◆ Information:
..........
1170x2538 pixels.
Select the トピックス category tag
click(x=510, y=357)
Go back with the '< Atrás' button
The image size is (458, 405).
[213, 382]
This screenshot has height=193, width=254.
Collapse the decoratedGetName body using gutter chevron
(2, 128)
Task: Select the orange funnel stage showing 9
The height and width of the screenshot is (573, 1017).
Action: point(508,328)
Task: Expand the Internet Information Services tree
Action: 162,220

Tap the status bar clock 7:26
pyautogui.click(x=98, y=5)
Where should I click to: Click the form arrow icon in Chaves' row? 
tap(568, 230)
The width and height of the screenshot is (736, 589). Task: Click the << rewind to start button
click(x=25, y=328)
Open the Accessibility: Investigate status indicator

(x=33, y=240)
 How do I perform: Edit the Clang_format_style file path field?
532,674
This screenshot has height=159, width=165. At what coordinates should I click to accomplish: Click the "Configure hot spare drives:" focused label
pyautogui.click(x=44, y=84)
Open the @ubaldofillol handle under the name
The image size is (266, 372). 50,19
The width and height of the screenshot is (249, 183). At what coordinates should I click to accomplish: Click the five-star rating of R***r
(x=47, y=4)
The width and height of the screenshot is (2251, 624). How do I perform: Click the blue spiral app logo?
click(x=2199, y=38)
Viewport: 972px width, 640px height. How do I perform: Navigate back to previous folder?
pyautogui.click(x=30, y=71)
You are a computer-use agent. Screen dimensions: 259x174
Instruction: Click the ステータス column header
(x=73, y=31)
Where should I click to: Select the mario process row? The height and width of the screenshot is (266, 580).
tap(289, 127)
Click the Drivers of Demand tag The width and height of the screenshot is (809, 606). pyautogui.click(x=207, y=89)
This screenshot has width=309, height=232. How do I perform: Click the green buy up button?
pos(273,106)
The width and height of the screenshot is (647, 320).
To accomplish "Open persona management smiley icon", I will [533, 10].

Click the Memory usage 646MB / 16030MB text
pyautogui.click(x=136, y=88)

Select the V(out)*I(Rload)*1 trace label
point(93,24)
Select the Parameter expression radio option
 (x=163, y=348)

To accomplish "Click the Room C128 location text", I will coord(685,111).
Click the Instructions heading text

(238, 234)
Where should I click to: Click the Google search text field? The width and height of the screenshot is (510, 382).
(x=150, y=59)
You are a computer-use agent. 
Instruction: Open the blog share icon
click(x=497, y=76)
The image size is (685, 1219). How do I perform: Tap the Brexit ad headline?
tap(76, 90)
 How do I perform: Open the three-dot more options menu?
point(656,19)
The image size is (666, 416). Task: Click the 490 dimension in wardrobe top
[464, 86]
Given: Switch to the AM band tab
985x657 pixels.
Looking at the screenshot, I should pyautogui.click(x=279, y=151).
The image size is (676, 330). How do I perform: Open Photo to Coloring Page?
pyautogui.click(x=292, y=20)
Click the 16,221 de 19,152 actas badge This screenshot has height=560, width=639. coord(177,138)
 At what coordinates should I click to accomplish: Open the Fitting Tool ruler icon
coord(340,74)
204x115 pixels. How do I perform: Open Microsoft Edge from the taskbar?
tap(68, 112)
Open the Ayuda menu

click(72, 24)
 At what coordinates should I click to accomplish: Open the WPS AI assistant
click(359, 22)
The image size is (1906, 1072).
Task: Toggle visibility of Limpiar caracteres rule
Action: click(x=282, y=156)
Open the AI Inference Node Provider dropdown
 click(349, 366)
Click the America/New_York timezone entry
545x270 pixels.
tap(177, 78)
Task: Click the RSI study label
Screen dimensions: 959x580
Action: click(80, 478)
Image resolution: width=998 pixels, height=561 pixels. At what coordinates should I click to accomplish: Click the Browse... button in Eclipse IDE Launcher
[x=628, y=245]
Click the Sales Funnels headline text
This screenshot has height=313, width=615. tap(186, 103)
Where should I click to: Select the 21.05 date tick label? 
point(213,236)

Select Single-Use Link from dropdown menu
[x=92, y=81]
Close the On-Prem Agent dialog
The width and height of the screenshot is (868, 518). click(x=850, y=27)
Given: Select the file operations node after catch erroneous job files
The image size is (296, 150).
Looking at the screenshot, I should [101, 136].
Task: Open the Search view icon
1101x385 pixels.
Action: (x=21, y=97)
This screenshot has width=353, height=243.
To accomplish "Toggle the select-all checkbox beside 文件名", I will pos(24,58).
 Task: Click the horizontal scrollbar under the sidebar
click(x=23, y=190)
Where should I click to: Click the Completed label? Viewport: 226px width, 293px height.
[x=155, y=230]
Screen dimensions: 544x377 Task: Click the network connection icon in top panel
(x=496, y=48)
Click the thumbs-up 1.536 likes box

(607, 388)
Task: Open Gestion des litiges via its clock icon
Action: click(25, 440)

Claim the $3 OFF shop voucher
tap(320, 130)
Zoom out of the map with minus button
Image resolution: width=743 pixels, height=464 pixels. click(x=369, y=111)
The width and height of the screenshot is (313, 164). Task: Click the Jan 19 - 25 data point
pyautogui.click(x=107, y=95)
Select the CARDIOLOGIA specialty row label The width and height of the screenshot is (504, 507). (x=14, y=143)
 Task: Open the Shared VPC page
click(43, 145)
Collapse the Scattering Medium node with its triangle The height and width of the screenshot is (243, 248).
..........
◆ Try it: If a line above holds the string "Given", copy it out.

◆ Solution to the exercise:
Given: Switch to the AM band tab
Given: Select the file operations node after catch erroneous job files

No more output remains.